A LOVELY WELCOME

Friday 23rd August 2024

It was such a relief being met at the tiny Nhulunbuy Airport on Gove peninsula by Outback Spirit Tour leader Ian, who had damaged his shoulder hefting luggage. His helper Aiden was on hand to grab my bags. At last, I did not have to think for myself! Did I want to go to the Walkabout Hotel to freshen up – or straight to a welcoming ceremony at the beach? I chose the beach. In the enormous bus, Ian treated me to a private spiel of what I’d missed. It was minimal.

What a lovely welcome. A mother, mimicked by her toddler, gave us a traditional welcome, anointing each one of us on our heads and shoulders with a soft brush of ceremonial leaves as we sat in a circle on the sand. Then a cauldron of oily leaves was produced. We were invited to feel, smell and rub them through our hands. Did any of us need healing anywhere on our bodies or minds? We responded gladly, one or two men shedding their shirts and rolling up their trousers. My mind was in sore need of rest and recuperation. The mother gathered a large handful of leaves and massaged my head for several long, restful minutes. We’d been assured that the soft soapy oil would evaporate in no time, not leaving even a trace of scent.

After the ceremony we had refreshments at a beach and were invited to take a short walk round some sacred stone groupings. It was very hot, and I hesitated before deciding that my legs really did need a bit of a stretch. Fearful of heatstroke, I didn’t dally to read the notices and missed the stones. As I approached the end, a fellow tour member in a red shirt asked me if the walk was worth doing. I hesitated. “It was okay as a means of stretching my legs.”

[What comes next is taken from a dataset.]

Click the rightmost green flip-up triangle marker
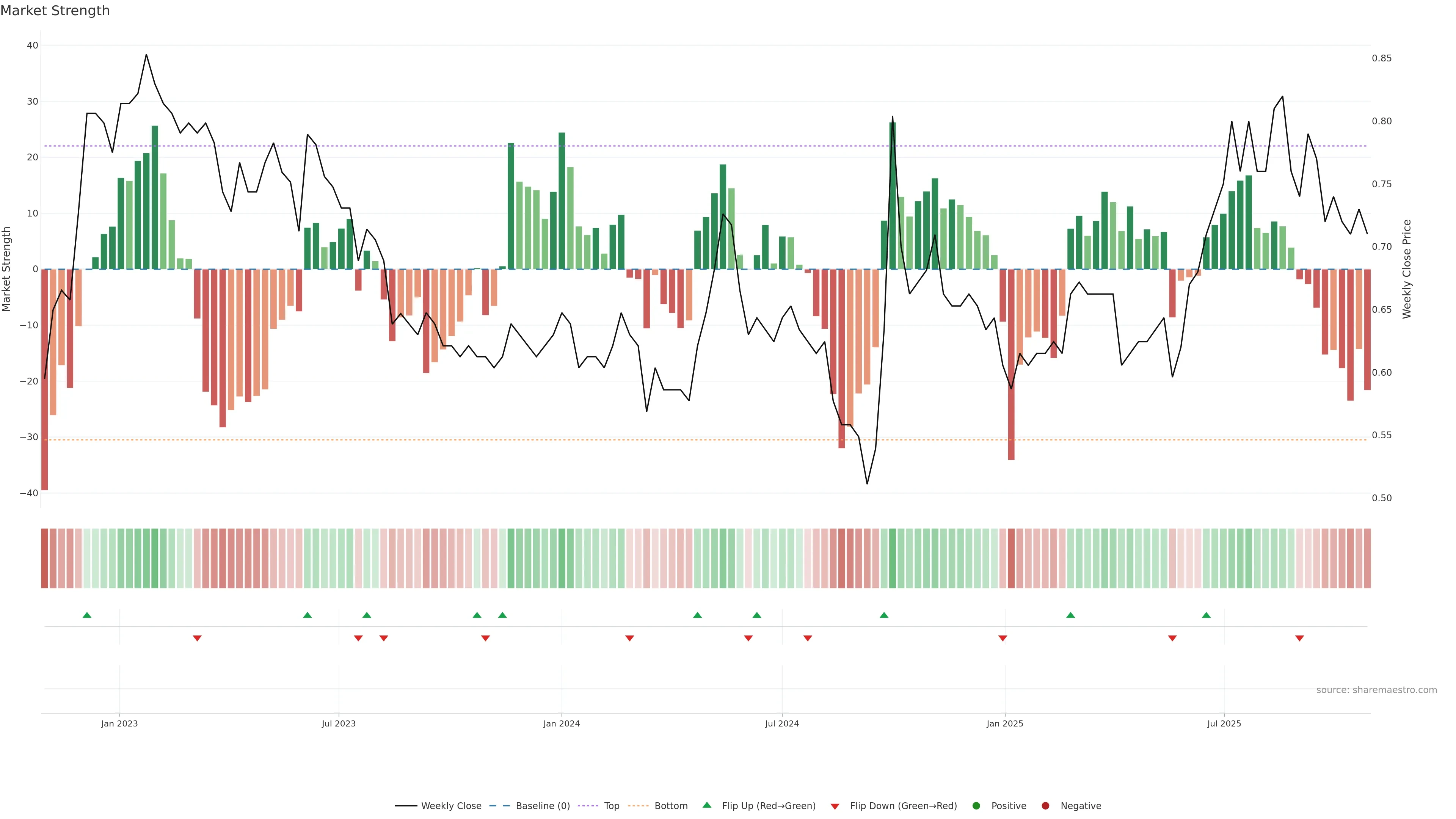Viewport: 1456px width, 819px height. click(1206, 615)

At the Walkabout Lodge some way out of town I had a blissful shower, washing away the anointing oil and travel grime. Afterwards, while my new roommate was under it, the shower head fell off. She achieved a swift replacement after refusing to change rooms. I concurred. We were last to arrive for dinner.

I sat next to the man wearing the red shirt. “Did you do the walk?” I asked. “No.” He tried to explain to me the difference between an excuse and a reason. I told him of course I knew. I was author of several books. He picked at his food, confessing he’d lost his appetite. We listened to each other’s stories. He was married to the daughter of a missionary and his faith was buried deep within. I told him mine had matured as I’d got older. He asked me whether I’d suffered the effects of my parents’ divorce, and I told him I was five years old then and remembered nothing. Although according to my grandfather’s diaries, I had been traumatised.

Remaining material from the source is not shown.